» **REQUIRED TASKS**:
1: In the goat barn thread, rewrite everything from "The design allows" down to "heated box, though!)", swapping "dog playpen" for "wire exercise pen".
2: Decide whether each statement agrees with the goat barn thread. Answer yes or no for each, and quote the words from the thread that decide it: (a) The barn was designed for three does. (b) The loft can hold 50 bales of hay. (c) The diagonal bars in front of the hay rack were suggested by a breeder.
-- begin DOCUMENT EXCERPT --
# New goat barn 90% complete!



## seachick (Jun 2, 2010)

First of all I would like to thank everyone who offered advice and feedback while I was designing my little barn  I'm almost finished - just have to finish siding one last wall and build a roof over the goats' porch before winter. And re-do the fencing. But it's nearly finished and I LOVE it so much. I kind of just want to hang out in there all the time!

This barn is designed for 2 does and their kids (temporarily). I did not figure in goat math, though. Now I'm pretty sure I'd like 3 does. I'll have to see how this winter goes and if it's enough space for one more.

The design allows for the L-shaped pen zone to be separated into three smaller stalls. Currently, the 2 doelings have 2 of the "stalls" opened up into one large one. I'm using the third for hay/shavings/storage, but that stuff can be moved out when I need a kidding pen. I made removable separating panels out of a dog playpen I got from Craigslist. I have hay storage for 50 bales in the loft. The smaller attached structure is the chicken coop. There's a pet door for the barn cat, Fennec. (He thinks he's a goat and sleeps with them, rather than in his little heated box, though!)


----------



## ksalvagno (Oct 6, 2009)

Wow! That is super nice! Great job!


----------



## happybleats (Sep 12, 2010)

How Lovely!!


----------



## NigerianDwarfOwner707 (May 17, 2018)

Lovely!!


----------



## groovyoldlady (Jul 21, 2011)

That's not a barn, That's a she-shed palace of delight!!!


----------



## GoofyGoat (Sep 21, 2018)

Amazing little barn no wonder you're thrilled


----------



## toth boer goats (Jul 20, 2008)

That is amazing, it should be in a magazine.

The goats are so spoiled.


----------



## MellonFriend (Aug 8, 2017)

:hubbahubba:


----------



## SalteyLove (Jun 18, 2011)

Seriously stunning... I'm going to burn my barn down right now in envy 

Also the diagonal bars in front of the hay rack tray are so genius, I need a few to keep them from sleeping there.


----------



## seachick (Jun 2, 2010)

groovyoldlady said:


> That's not a barn, That's a she-shed palace of delight!!!


Right??!?!?!? I'm getting NO work done because I just want to sit out there!


----------



## seachick (Jun 2, 2010)

SalteyLove said:


> Seriously stunning... I'm going to burn my barn down right now in envy
> 
> Also the diagonal bars in front of the hay rack tray are so genius, I need a few to keep them from sleeping there.


The breeder I got one of my does from, Rosasharn Farm in MA, suggested those. Right now they can reach their little heads in easily, but theoretically when they are bigger they have to tilt their heads sideways to get in/out of the bars which makes eating more intentional and less waste.


----------



## toth boer goats (Jul 20, 2008)

(thumbup)


----------



## Iluvlilly! (Apr 6, 2019)

:inlove:


----------



## Goat Whisperer (Dec 3, 2018)

I think I'll move in too  

Looks fantastic!


----------



## Goats Rock (Jun 20, 2011)

Wow, very nice!


----------



## NigerianNewbie (Jun 6, 2018)

Awesome barn, good use of the vertical spaces, like the added decorative touches.


----------



## SandyNubians (Feb 18, 2017)

Holy wow, it's beautiful! ohlala:


----------
-- end DOCUMENT EXCERPT --
-- begin RECORDS SHOWN --
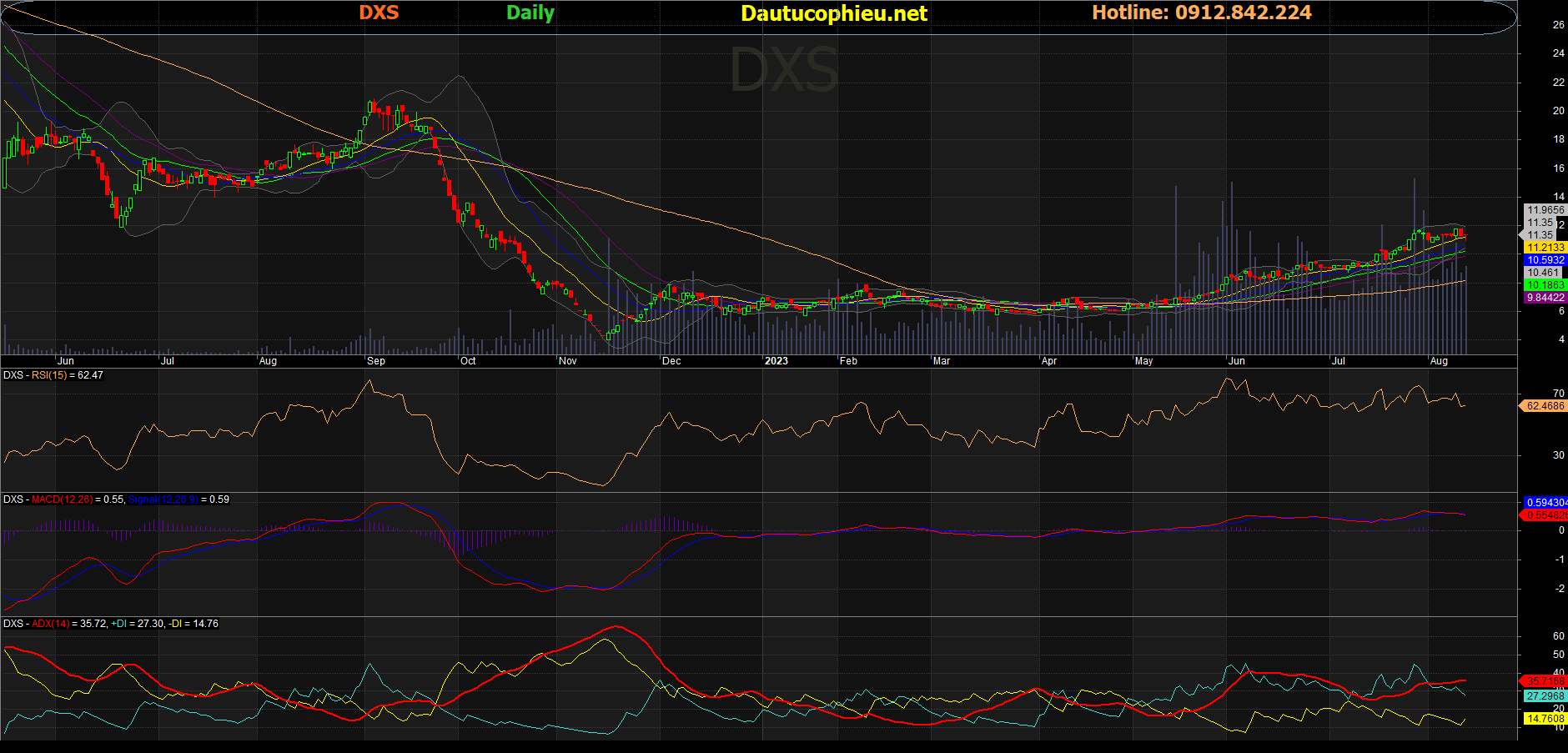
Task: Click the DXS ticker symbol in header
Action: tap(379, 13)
-- end RECORDS SHOWN --
-- begin RECORDS SHOWN --
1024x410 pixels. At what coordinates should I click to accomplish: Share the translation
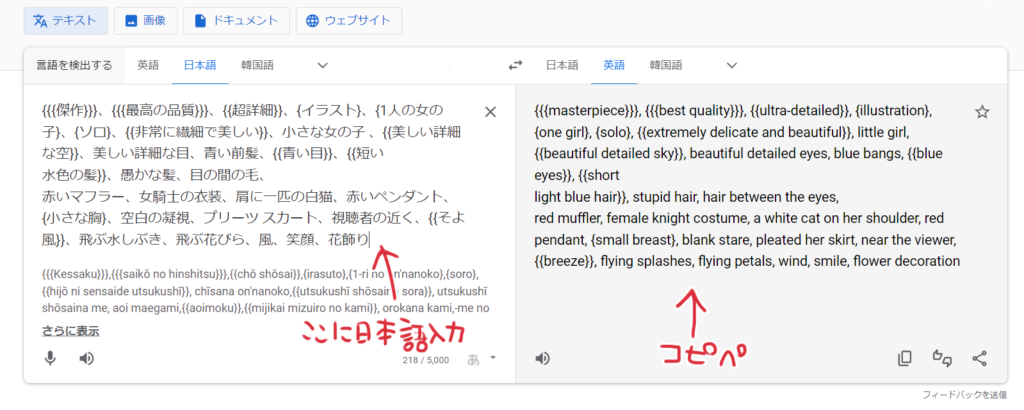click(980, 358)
-- end RECORDS SHOWN --
» **TASK-BY-TASK RESULTS**:
1:
The design allows for the L-shaped pen zone to be separated into three smaller stalls. Currently, the 2 doelings have 2 of the "stalls" opened up into one large one. I'm using the third for hay/shavings/storage, but that stuff can be moved out when I need a kidding pen. I made removable separating panels out of a wire exercise pen I got from Craigslist. I have hay storage for 50 bales in the loft. The smaller attached structure is the chicken coop. There's a pet door for the barn cat, Fennec. (He thinks he's a goat and sleeps with them, rather than in his little heated box, though!)

2:
(a) No: "This barn is designed for 2 does and their kids (temporarily)."
(b) Yes: "I have hay storage for 50 bales in the loft."
(c) Yes: "The breeder I got one of my does from, Rosasharn Farm in MA, suggested those."